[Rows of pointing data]
◇ ◇ ◇ ◇ ◇
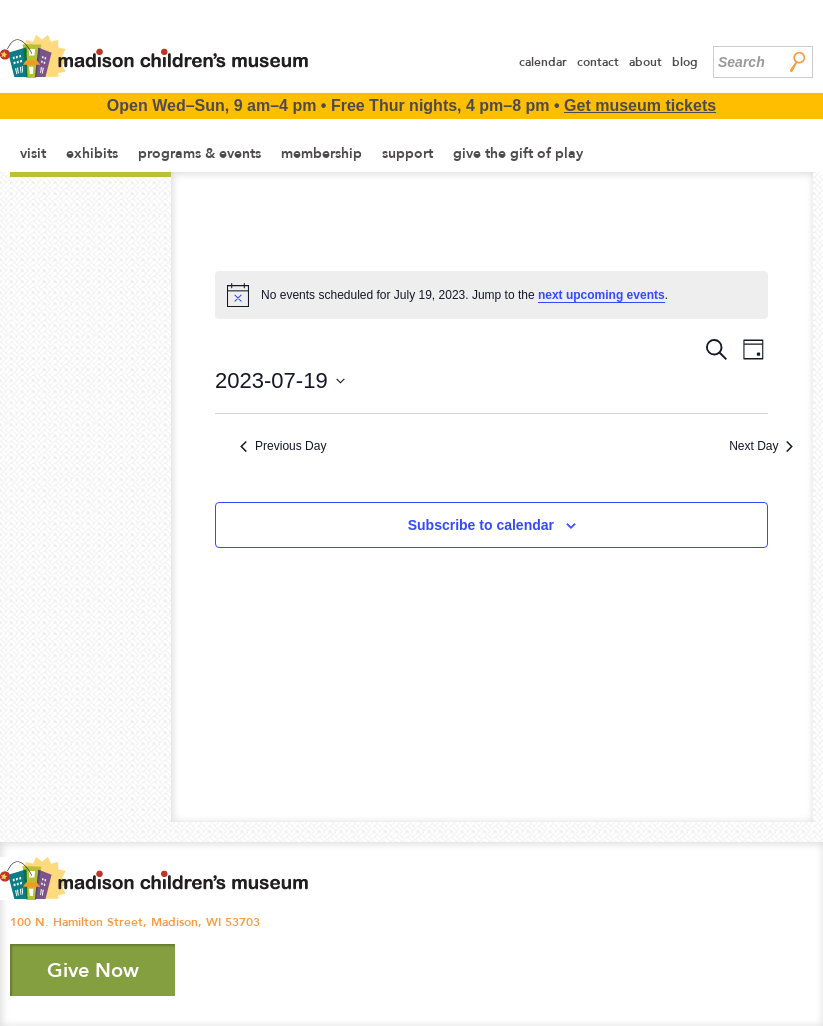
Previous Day (283, 446)
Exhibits (92, 153)
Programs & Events (199, 153)
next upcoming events (601, 295)
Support (407, 153)
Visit (33, 153)
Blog (685, 62)
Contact (598, 62)
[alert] (491, 295)
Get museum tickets (640, 105)
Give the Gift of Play (518, 153)
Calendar (543, 62)
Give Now (93, 970)
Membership (321, 153)
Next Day (761, 446)
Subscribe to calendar (481, 525)
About (645, 62)
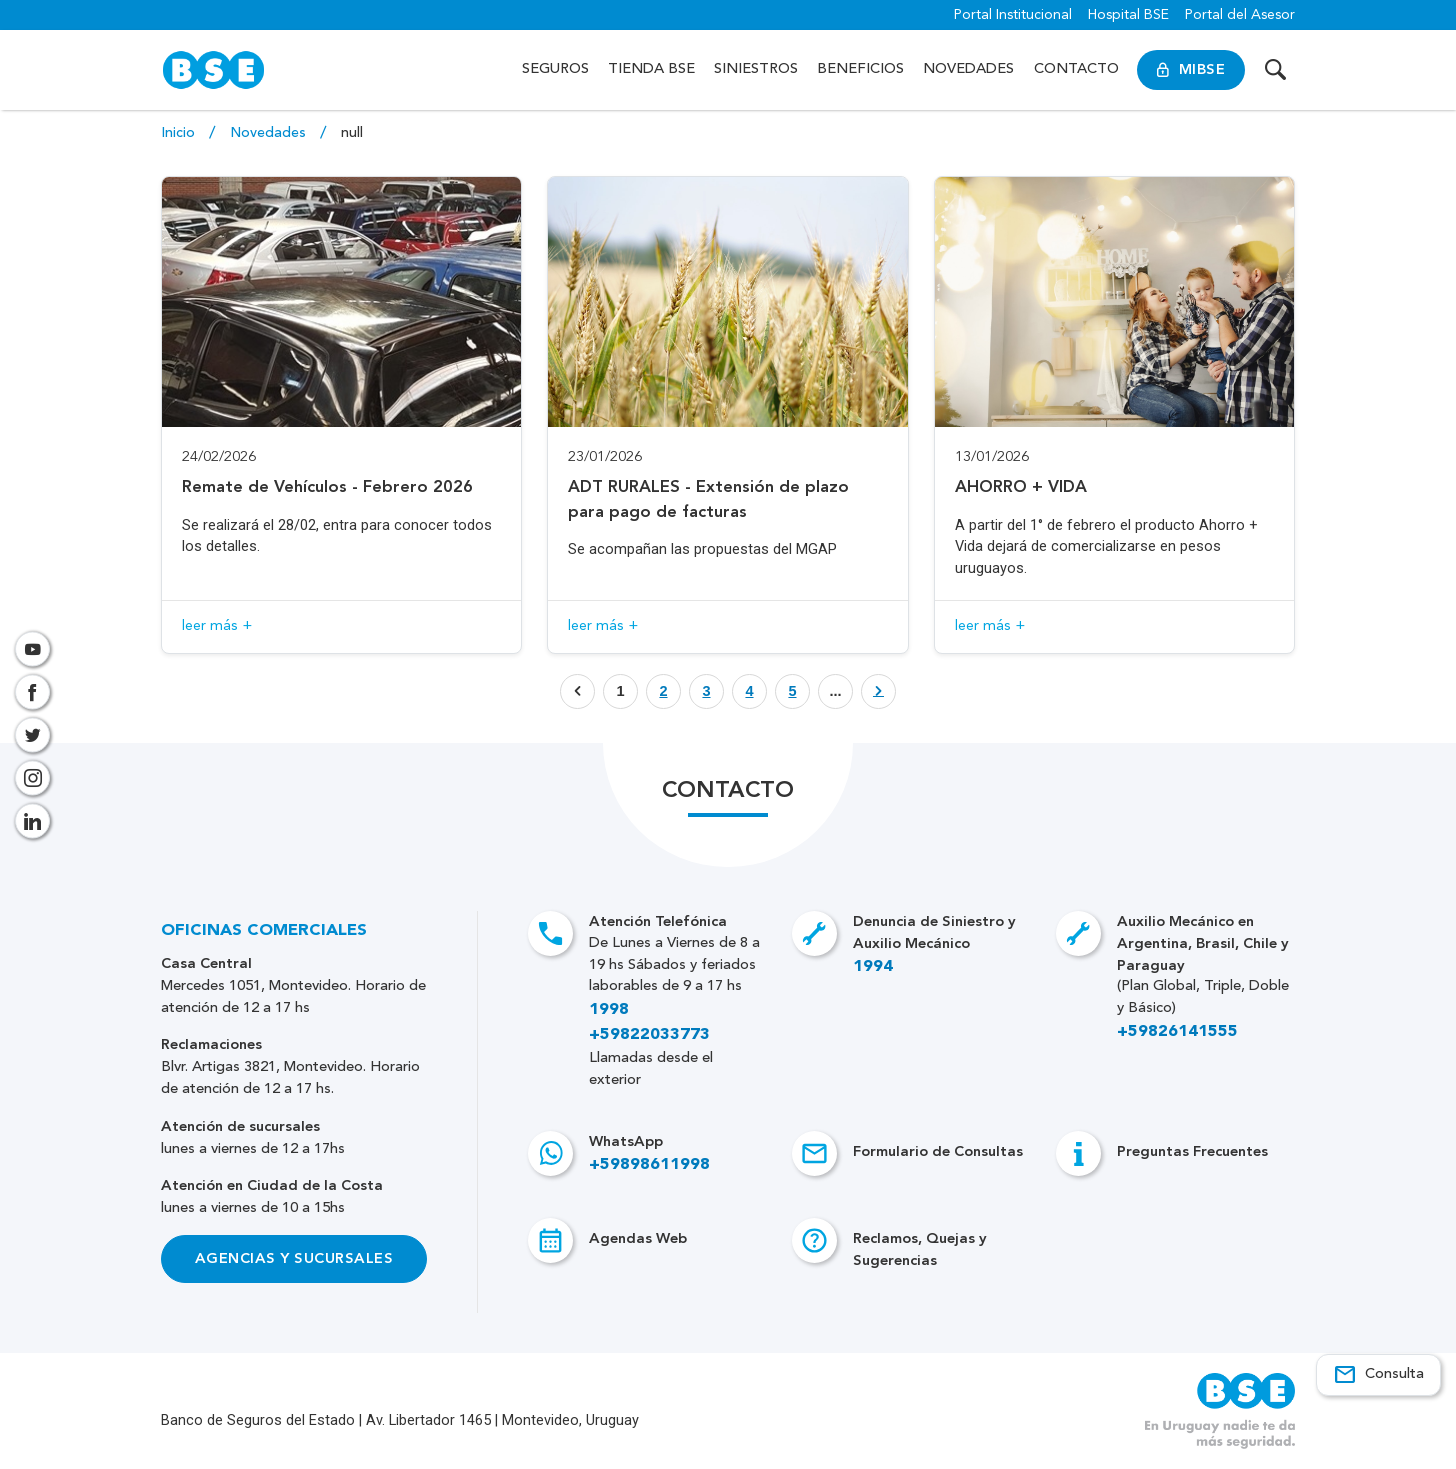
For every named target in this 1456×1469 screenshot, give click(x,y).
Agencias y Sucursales (294, 1258)
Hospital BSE (1128, 15)
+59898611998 (649, 1164)
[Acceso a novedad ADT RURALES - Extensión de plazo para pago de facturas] (728, 415)
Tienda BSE (651, 69)
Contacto (1076, 69)
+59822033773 (649, 1034)
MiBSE (1191, 70)
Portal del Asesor (1240, 15)
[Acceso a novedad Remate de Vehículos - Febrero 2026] (342, 415)
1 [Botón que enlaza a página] (620, 691)
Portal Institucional (1013, 15)
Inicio (180, 133)
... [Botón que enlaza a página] (835, 691)
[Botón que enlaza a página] (663, 691)
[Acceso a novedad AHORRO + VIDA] (1115, 415)
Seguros (555, 69)
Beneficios (860, 69)
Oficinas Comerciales (264, 930)
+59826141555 (1177, 1031)
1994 (873, 966)
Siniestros (756, 69)
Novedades (968, 69)
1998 (609, 1009)
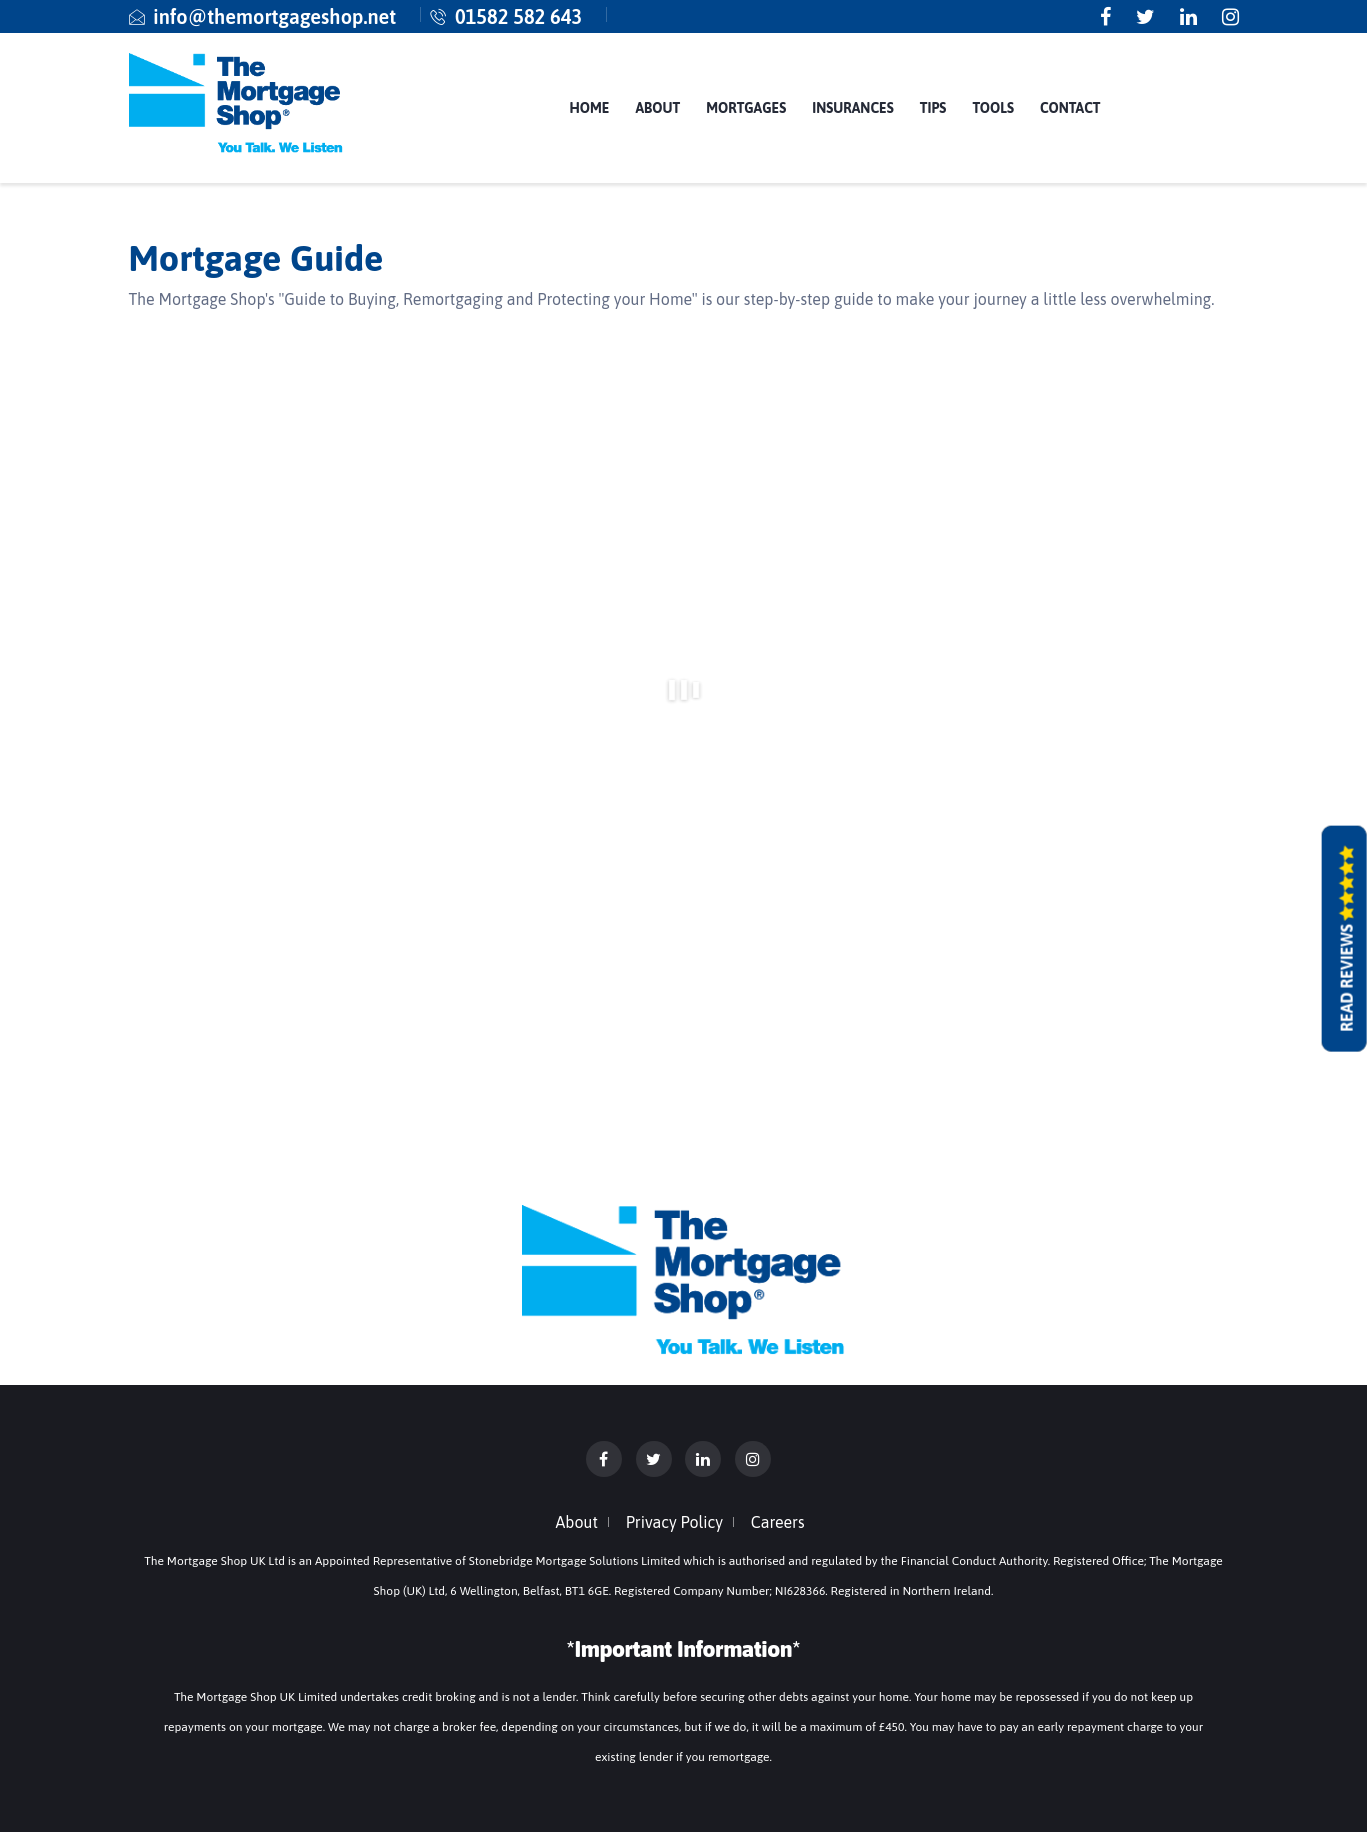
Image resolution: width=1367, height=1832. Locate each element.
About (657, 108)
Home (589, 108)
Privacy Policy (674, 1522)
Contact (1070, 108)
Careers (778, 1522)
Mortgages (746, 108)
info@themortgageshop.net (274, 16)
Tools (993, 108)
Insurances (853, 108)
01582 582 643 (518, 16)
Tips (933, 108)
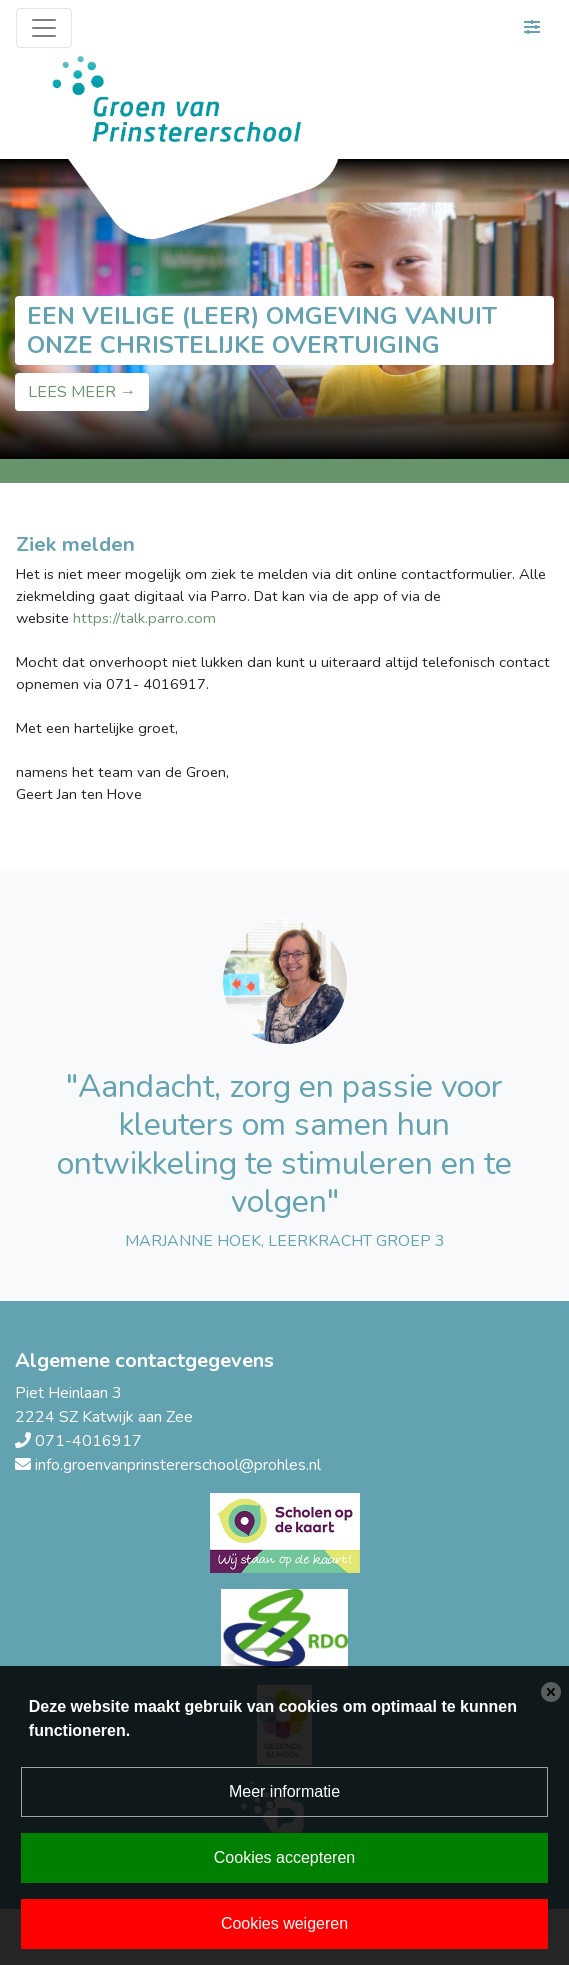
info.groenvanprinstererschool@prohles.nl (178, 1465)
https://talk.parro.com (144, 618)
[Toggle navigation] (44, 28)
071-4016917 (88, 1441)
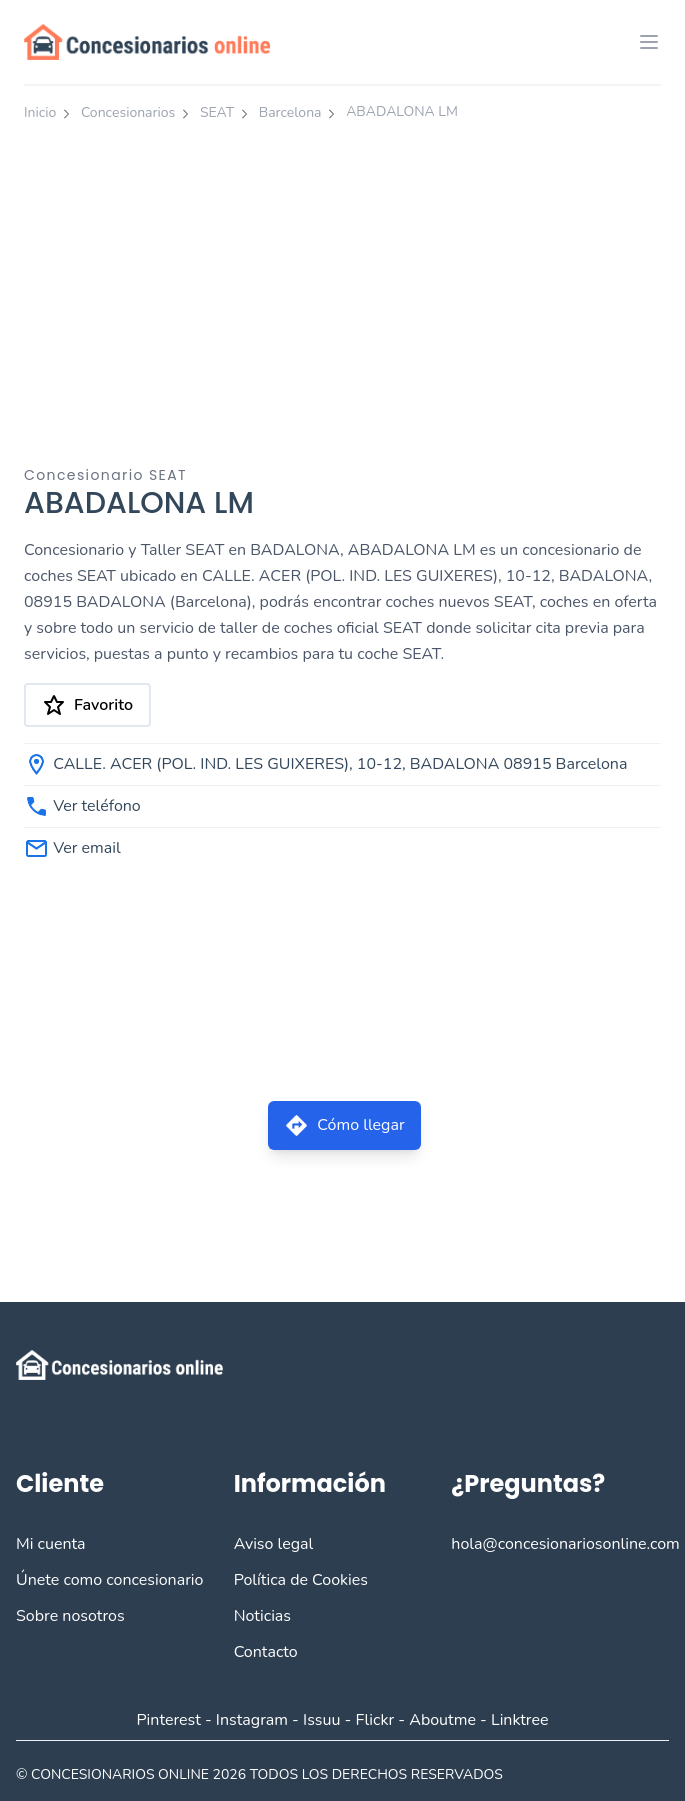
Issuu (321, 1720)
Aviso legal (274, 1544)
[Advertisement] (342, 283)
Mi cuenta (51, 1544)
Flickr (375, 1720)
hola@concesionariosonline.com (565, 1544)
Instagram (252, 1720)
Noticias (262, 1616)
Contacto (266, 1652)
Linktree (520, 1720)
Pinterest (168, 1720)
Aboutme (442, 1720)
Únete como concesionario (109, 1580)
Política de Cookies (301, 1580)
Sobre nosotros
◇ ◇ ◇ ◇ ◇
- Directions for this task: Copy every line of the material from the one containing "[Acceso a novedad Remate" down to the one containing "Tips (933, 108)", both included, leaving out any picture markers.

- Response to this exercise:
[Acceso a novedad Remate de Vehículos - Febrero 2026] (342, 415)
1 [Botón que enlaza a página] (620, 691)
Portal Institucional (1013, 15)
Inicio (180, 133)
... [Botón que enlaza a página] (835, 691)
[Botón que enlaza a página] (663, 691)
[Acceso a novedad AHORRO + VIDA] (1115, 415)
Seguros (555, 69)
Beneficios (860, 69)
Oficinas Comerciales (264, 930)
+59826141555 (1177, 1031)
1994 (873, 966)
Siniestros (756, 69)
Novedades (968, 69)
1998 (609, 1009)
Image resolution: width=1367, height=1832. Locate each element.
About (657, 108)
Home (589, 108)
Privacy Policy (674, 1522)
Contact (1070, 108)
Careers (778, 1522)
Mortgages (746, 108)
info@themortgageshop.net (274, 16)
Tools (993, 108)
Insurances (853, 108)
01582 582 643 (518, 16)
Tips (933, 108)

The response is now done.